I’ve took a first pass at adding async-native support to the ORM.
No surprises, it’s going to be a big change in terms of code review, so I think we should break it into smaller phases. Ideally each of them would be a Pull Request and they could be delivered across multiple releases of Django.
Phase1: connection-level API
This would cover the new new_connection
context managers, and provide an async cursor that the user could use.
The goal of this first phase is to give users a low-level async cursor that they can use for raw SQL query:
from django.db import new_connection
async def my_view(request):
async with new_connection() as conn:
async with conn.acursor() as cursor:
await cursor.execute("SELECT * FROM my_table")
result = await cursor.fetchone()
The scope will also include manual transaction management, such as acommit
and arollback
. transaction.atomic
would be out of scope.
Phase 2: transaction.atomic
This would build on the previous work to provide an async-compatiable transaction.atomic
decorator:
from django.db import new_connection, transaction
async def my_view(request):
async with new_connection() as conn:
async with transaction.atomic():
async with conn.acursor() as cursor:
await cursor.execute("SELECT * FROM my_table")
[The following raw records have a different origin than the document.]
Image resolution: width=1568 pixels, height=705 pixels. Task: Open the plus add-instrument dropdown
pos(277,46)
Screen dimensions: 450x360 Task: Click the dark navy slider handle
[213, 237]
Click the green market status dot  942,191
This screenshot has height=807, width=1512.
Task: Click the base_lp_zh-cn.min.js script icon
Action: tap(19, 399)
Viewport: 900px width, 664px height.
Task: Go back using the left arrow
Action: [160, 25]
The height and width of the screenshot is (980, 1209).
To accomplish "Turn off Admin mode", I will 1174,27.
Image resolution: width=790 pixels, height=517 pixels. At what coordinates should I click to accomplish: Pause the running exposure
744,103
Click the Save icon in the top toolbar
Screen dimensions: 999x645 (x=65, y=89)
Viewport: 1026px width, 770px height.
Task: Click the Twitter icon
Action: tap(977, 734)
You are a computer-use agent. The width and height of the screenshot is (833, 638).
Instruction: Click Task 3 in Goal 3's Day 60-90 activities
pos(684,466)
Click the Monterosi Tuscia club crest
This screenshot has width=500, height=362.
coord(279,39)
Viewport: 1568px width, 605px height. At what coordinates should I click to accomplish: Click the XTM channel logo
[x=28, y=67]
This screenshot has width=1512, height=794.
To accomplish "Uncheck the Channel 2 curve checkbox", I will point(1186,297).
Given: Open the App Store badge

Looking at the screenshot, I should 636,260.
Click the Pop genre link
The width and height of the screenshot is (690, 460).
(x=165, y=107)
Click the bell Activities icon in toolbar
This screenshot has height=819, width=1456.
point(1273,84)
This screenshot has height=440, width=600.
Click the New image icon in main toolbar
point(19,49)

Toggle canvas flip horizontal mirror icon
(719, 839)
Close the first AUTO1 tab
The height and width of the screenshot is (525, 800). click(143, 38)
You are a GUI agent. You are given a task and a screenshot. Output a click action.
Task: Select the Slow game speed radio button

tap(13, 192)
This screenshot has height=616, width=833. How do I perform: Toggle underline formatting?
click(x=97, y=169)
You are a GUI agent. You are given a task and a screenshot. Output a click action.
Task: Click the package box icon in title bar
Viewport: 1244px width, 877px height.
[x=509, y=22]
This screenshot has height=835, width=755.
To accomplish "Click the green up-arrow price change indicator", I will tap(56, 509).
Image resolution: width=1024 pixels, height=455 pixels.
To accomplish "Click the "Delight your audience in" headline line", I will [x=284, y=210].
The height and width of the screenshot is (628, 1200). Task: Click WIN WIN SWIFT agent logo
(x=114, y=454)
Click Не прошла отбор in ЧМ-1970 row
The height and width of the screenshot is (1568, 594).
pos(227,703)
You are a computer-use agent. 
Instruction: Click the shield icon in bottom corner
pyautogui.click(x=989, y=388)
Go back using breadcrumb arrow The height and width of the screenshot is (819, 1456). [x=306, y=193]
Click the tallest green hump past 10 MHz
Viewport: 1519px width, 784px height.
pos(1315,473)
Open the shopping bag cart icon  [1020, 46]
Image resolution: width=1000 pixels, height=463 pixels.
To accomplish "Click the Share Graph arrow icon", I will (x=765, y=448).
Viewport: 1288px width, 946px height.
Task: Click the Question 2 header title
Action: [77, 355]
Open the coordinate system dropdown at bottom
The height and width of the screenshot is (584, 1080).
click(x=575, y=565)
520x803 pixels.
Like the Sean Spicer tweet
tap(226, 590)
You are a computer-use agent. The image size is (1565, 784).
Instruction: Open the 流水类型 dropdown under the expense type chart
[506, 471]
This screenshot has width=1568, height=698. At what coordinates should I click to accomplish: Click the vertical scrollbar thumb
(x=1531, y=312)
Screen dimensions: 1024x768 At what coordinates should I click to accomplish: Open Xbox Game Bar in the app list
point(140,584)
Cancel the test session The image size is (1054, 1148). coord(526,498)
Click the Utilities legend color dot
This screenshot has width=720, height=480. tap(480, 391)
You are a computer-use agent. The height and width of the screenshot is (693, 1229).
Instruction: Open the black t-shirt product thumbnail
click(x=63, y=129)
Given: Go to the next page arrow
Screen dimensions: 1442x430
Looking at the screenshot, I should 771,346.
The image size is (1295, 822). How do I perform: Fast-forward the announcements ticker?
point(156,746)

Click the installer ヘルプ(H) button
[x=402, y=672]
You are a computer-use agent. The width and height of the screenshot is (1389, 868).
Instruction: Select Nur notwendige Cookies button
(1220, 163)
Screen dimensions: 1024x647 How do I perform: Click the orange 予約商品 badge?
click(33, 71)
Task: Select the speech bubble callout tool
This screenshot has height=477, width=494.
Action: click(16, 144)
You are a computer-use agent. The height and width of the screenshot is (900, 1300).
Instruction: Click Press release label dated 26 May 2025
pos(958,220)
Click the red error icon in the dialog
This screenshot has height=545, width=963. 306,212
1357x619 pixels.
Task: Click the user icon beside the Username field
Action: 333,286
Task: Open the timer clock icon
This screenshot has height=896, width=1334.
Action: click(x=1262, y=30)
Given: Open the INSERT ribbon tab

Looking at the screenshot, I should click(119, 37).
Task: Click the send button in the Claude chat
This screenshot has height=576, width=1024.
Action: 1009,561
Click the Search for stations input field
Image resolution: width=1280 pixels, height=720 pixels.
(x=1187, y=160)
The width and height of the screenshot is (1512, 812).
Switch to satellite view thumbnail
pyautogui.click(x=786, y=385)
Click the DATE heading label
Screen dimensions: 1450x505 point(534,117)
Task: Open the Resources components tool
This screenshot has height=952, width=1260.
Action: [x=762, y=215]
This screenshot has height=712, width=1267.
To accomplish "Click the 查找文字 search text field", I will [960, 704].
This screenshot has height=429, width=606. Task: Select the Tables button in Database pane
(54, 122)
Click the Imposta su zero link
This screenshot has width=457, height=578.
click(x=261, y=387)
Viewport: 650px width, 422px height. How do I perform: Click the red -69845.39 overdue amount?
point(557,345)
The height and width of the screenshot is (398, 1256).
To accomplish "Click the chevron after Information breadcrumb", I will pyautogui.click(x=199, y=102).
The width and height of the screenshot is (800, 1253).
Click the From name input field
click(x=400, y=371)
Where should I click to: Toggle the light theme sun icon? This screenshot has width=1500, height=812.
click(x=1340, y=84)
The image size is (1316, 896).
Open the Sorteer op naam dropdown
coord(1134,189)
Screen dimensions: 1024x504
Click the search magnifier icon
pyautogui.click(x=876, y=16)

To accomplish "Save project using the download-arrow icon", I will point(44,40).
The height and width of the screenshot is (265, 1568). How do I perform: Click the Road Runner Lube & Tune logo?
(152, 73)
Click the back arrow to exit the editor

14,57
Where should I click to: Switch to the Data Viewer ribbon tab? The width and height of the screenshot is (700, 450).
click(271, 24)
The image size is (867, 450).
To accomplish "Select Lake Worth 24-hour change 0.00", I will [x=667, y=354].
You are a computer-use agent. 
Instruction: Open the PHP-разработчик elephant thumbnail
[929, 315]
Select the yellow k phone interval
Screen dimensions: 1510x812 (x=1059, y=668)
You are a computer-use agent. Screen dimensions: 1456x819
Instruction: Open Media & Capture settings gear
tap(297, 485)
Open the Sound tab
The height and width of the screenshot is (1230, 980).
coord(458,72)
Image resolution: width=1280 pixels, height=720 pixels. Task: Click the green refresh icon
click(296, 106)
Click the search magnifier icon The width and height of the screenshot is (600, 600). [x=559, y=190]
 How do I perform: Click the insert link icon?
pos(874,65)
result = await cursor.fetchone()
All methods in django.db.transaction
would be in scope: acommit()
, arollback()
, asavepoint()
, asavepoint_commit()
, asavepoint_rollback()
, etc.
Phase 3: Models and managers, django.contrib
apps
In this phase we’ll coonvert manager methods from the current “faux-async” to be async-native. This will also include model methods such as .asave()
and adelete()
, the Delete collector.
We’ll also convert models in django.contrib
that already have faux-async methods, such as contrib.auth
and contrib.sessions
. We will not be adding async APIs to any contrib apps that do not yet have them.
Does it sounds like a good plan? Comments, Questions, Concerns?